DR. WAGNER:  So, you wouldn’t add anything to those to address our particular issues?

DR. FLEISCHMAN:  Nor, take them away.

DR. WAGNER:  John, you are next.

DR. ARRAS:  Yeah, uh, a comment and some questions.  Uh, Alan, just to follow-up on this, this debate we’re having here.  Uh, I mean it does seem to me that, that the present regulations are – fall short of what we need, maybe not in terms of process.  I think, you know, the 407 is a process, and we’re engaging in it right now but, it’s, uh, I think it falls short in terms of specificity.  Okay?  I mean, when, when 407, tells us to make decisions according to sound, ethical principles, the big question is what are you talking about?  You know, what, what sound, ethical principles do you mean? 
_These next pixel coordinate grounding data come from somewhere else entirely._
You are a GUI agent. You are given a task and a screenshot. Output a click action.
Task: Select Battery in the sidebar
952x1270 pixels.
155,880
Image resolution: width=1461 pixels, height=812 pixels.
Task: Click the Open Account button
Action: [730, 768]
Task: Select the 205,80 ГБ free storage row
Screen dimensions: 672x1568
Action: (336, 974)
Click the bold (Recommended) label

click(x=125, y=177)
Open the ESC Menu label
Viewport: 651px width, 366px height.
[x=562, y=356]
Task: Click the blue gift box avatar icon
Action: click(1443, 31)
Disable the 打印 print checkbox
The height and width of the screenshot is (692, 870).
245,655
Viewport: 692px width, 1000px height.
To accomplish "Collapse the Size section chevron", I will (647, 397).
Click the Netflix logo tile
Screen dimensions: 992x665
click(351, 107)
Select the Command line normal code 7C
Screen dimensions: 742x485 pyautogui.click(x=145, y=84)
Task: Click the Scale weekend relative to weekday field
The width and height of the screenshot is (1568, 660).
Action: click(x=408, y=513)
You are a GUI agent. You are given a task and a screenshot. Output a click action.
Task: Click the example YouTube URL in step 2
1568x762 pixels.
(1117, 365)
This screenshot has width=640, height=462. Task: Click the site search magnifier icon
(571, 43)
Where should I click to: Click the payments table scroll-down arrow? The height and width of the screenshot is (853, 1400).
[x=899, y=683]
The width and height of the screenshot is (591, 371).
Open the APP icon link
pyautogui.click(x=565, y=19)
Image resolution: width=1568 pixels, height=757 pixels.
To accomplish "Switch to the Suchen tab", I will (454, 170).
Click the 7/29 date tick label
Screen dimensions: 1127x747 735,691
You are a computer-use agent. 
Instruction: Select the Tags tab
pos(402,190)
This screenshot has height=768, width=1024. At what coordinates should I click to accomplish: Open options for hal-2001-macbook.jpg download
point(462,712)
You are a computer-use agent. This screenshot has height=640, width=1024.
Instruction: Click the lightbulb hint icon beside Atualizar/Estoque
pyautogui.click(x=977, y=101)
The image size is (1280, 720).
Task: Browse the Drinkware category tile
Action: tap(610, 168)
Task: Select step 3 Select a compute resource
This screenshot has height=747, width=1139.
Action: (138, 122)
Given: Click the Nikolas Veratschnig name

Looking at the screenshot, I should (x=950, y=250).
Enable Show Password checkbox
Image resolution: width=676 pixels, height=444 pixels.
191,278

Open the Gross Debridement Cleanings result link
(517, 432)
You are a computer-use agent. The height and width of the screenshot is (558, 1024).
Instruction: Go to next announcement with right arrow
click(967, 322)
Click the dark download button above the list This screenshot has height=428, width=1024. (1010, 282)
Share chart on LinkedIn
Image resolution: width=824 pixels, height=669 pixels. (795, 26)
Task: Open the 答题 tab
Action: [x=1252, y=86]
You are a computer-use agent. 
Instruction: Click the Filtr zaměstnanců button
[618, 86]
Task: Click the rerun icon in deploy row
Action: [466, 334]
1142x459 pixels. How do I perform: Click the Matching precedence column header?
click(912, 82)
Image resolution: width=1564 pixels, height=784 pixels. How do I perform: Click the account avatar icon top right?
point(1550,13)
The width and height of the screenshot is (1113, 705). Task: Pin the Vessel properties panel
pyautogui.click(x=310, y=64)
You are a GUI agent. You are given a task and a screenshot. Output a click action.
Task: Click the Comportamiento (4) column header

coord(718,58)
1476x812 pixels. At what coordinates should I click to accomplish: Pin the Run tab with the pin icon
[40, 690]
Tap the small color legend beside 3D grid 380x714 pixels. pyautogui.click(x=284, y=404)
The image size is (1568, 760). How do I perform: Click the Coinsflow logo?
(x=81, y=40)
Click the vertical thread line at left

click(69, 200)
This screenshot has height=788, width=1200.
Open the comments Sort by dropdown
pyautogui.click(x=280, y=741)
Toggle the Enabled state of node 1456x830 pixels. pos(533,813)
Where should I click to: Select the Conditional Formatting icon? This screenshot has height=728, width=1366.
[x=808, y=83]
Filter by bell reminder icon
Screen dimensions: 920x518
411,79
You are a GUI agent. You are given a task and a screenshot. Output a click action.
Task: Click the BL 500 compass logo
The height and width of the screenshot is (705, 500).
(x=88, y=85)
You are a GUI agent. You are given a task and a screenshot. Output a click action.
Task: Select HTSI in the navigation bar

And, and, really, I think what we’re talking about here is consideration for assent, consent and a respect for risk benefit, you know, ratio.  Okay, so, I’m not – if you’re arguing that the, that the present regulations are in good order to handle situations like this one, if you’re arguing on a purely procedural basis, I would agree with you.  But, if you’re going to make a substantive argument, I would say that this notion, and this is, this is really where the rubber hits the road for us that sound, ethical principles need to be exfoliated, extrapolated, specified and that’s the really hard slog that we’re dealing with here.  But that’s just a comment.  Did you want respond to that?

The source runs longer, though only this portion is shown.